* _Requisitos do exercício_:
Reproduza na íntegra, sem nenhuma alteração, o texto sobre o aluno ideal.

Queremos mesmo o aluno ideal, aquele arrumadinho, asseado e sem problemas, de preferência, nem de ordem familiar. É para ele que somos preparados, afinal de contas, preparamos nossas aulas pensando nele, planejamos (ainda fazemos isso?) nossas aulas para eles, fomos amestrados a esperar por eles, os seres perfeitos. Sabem a hora exata de calar e ouvir, pedem licença para levantar-se, possuem ótima higiene, agem com cordialidade e educação, organizam seu material de modo impecável, possuem extenso vocabulário, e nem de longe sonham em falar algum palavrão. Eis aí o aluno para o qual estamos preparados, eis o aluno dos nossos sonhos ou o aluno para o qual gostamos de preparar nossas aulas e distribuir fartamente os "nossos" conteúdos programáticos e montar nossos mega projetos educacionais. Eis o aluno para o qual entramos para esta profissão.

* _Material fornecido_:
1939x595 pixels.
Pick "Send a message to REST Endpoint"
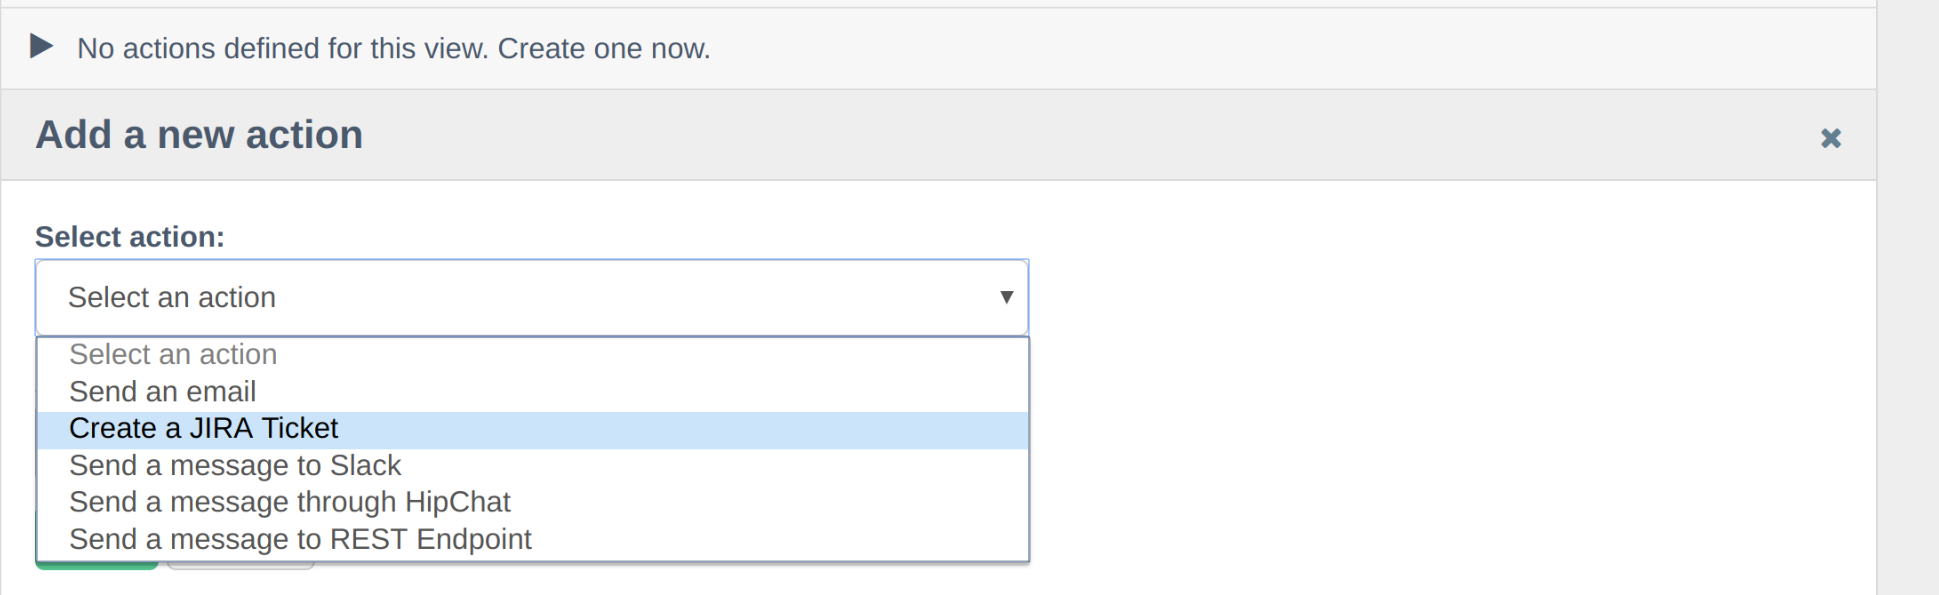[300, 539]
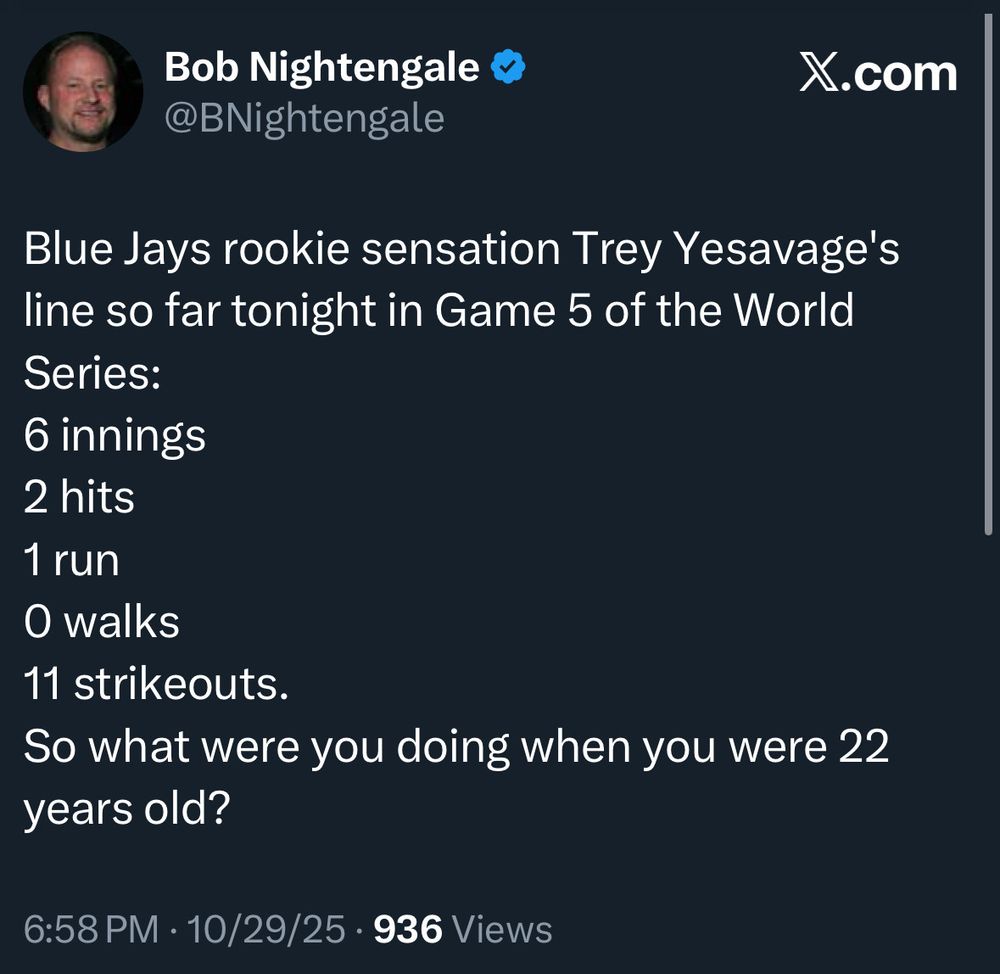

* _Solução redigida_:
Queremos mesmo o aluno ideal, aquele arrumadinho, asseado e sem problemas, de preferência, nem de ordem familiar. É para ele que somos preparados, afinal de contas, preparamos nossas aulas pensando nele, planejamos (ainda fazemos isso?) nossas aulas para eles, fomos amestrados a esperar por eles, os seres perfeitos. Sabem a hora exata de calar e ouvir, pedem licença para levantar-se, possuem ótima higiene, agem com cordialidade e educação, organizam seu material de modo impecável, possuem extenso vocabulário, e nem de longe sonham em falar algum palavrão. Eis aí o aluno para o qual estamos preparados, eis o aluno dos nossos sonhos ou o aluno para o qual gostamos de preparar nossas aulas e distribuir fartamente os "nossos" conteúdos programáticos e montar nossos mega projetos educacionais. Eis o aluno para o qual entramos para esta profissão.